It was not too long ago that as News Editor of the Bexley Times, I ran a campaign to save the A&E at Queen Mary’s Hospital, Sidcup. The plans to slash services at the hospital were patently ludicrous. Its A&E services were award-winning as was its maternity unit yet it was put to residents that ‘streamlining’ services would be better for them. Of course in consultancy-speak streamlining meant cuts and closure.

There were obvious practical concerns. For instance, we worked out that if you happened to have a car accident on certain parts of the A20, it would take an ambulance an extra 20 minutes to get you safely to a hospital as opposed to under 10 if Queen Mary’s remained open. And further digging found that in the run up to the closure, the Sidcup A&E was taking in overflow patients from the neighbouring hospitals as they couldn’t cope with the high volume of emergencies. So why close it? It made no sense.

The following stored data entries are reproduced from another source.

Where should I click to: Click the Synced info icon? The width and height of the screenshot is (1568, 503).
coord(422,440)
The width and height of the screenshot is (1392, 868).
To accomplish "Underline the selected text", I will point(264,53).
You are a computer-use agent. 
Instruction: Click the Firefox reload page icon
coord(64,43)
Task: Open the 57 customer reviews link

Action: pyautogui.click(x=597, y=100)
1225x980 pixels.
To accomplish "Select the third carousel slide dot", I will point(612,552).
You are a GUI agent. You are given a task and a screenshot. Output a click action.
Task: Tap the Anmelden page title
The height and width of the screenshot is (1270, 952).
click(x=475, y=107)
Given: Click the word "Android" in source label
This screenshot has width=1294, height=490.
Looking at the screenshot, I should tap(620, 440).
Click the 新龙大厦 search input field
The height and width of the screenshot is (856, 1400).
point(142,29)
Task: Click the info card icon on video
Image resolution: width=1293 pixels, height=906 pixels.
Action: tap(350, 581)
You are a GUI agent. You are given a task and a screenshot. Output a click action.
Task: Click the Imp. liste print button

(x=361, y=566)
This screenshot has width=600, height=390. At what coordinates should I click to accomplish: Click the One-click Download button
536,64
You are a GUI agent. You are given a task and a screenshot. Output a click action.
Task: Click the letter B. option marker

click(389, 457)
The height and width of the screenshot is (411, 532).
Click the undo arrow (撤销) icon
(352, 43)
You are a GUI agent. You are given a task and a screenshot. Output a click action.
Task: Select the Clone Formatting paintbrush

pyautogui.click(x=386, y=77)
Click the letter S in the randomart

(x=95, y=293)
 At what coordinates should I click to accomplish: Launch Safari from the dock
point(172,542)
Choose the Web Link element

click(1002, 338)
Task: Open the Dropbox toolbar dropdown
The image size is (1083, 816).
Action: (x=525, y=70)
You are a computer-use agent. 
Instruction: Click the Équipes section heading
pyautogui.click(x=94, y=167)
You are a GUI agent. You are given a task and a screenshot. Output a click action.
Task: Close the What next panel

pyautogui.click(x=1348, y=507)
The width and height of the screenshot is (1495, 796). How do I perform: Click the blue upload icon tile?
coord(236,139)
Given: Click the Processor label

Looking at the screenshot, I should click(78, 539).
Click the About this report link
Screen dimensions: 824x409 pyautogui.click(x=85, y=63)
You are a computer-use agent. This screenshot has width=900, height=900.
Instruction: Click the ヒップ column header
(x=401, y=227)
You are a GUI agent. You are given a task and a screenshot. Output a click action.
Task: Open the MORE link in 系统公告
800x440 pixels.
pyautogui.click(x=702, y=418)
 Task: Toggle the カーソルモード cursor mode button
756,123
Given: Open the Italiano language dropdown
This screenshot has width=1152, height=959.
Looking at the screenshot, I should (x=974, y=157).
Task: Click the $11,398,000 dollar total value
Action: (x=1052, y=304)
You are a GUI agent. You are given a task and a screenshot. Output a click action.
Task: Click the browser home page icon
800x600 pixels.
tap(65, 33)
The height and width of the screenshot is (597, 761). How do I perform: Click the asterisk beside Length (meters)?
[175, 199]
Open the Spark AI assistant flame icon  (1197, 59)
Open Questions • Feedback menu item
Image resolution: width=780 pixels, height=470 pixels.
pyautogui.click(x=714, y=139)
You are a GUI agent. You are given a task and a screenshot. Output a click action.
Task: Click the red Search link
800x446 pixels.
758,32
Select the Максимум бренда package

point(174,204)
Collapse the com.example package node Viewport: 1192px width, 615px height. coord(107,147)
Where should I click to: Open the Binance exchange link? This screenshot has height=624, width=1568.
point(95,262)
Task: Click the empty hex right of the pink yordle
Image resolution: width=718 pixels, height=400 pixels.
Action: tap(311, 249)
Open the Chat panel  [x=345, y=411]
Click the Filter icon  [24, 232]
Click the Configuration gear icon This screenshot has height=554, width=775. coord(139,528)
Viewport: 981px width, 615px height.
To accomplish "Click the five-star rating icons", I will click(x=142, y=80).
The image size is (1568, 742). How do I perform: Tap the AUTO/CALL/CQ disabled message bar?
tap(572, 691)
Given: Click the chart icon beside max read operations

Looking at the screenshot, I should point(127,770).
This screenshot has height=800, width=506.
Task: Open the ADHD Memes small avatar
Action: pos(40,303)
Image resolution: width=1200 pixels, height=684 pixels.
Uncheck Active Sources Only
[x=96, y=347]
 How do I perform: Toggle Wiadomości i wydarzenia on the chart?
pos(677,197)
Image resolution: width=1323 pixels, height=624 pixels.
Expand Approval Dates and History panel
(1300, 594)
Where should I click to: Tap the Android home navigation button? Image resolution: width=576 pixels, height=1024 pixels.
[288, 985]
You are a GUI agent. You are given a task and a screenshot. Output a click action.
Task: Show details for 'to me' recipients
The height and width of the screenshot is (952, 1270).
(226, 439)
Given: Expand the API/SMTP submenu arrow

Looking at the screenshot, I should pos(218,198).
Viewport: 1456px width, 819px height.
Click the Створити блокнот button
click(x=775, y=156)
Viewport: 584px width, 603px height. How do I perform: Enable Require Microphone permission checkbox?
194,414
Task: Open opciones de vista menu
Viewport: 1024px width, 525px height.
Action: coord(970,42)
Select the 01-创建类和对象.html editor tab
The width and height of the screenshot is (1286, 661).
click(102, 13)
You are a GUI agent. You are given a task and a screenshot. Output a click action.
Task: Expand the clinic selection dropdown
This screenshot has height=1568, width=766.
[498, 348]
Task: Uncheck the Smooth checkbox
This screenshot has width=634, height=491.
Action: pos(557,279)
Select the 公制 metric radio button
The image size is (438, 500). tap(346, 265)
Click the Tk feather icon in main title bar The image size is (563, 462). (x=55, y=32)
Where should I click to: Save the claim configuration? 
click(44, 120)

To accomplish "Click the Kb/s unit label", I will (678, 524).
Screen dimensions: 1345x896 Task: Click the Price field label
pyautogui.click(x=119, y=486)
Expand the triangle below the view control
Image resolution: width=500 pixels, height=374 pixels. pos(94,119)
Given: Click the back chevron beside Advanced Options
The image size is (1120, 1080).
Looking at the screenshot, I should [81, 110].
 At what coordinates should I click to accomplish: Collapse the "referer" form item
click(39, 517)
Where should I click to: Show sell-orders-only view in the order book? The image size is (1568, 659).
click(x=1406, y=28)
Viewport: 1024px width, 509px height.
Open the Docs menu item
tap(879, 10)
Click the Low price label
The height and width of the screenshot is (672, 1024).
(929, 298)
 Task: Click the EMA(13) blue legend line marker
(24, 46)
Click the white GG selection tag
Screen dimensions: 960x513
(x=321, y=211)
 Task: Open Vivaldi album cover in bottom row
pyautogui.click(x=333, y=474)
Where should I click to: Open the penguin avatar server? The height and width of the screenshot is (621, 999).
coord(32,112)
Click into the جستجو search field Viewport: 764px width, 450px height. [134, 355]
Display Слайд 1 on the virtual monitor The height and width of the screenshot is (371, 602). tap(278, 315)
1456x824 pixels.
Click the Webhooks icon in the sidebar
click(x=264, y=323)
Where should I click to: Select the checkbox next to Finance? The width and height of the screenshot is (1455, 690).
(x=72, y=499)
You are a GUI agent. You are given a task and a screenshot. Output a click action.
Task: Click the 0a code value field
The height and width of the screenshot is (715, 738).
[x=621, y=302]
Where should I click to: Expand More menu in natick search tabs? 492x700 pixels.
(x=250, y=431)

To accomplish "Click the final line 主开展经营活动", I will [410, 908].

It soon became clear that the move may have had more to do with the terrible financial straits that neighbouring PFI hospitals, Princess Royal University Hospital in Bromley and Queen Elizabeth Hospital in Woolwich, were in – owing more than £100m to private investors. It sadly seemed to be the case of culling efficiency to pay the debt of inefficiency and all the more galling when we exposed the fees paid to executives hired to make the cuts.

The campaign ultimately failed, the emergency unit closed two years ago and the 80,000 patients who would ordinarily have used Sidcup’s A&E now go to other hospitals in Kent and London. Sometimes as a journalist you take on campaigns that are doomed to fail just to add your support to the community. We knew that Queen Mary’s would close because the signs were there in the consultation process. The quango, ironically called A Picture of Health, produced a consultation that was perplexing, confusing and full of jargon and despite the majority of respondents disagreeing with the plans (including hundreds of Bexley Times readers signing the petition which went to Downing Street) the plans were given the green light.

This alone seemed morally unjust. But the sinister PR machine made the business of closing an NHS A&E all the more murky. We would receive countless press releases ‘revealing’ how plans to close the unit were supported by hundreds of clinicians yet we struggled to find any who welcomed the plans. When challenged, A Picture of Health refused to reveal the names of those professionals who supposedly gave the plans their approval. After a year-long battle where I was forced to complain to the Information Commissioner, A Picture of Health admitted that no such list of people existed which exposed the PR as the propaganda it was.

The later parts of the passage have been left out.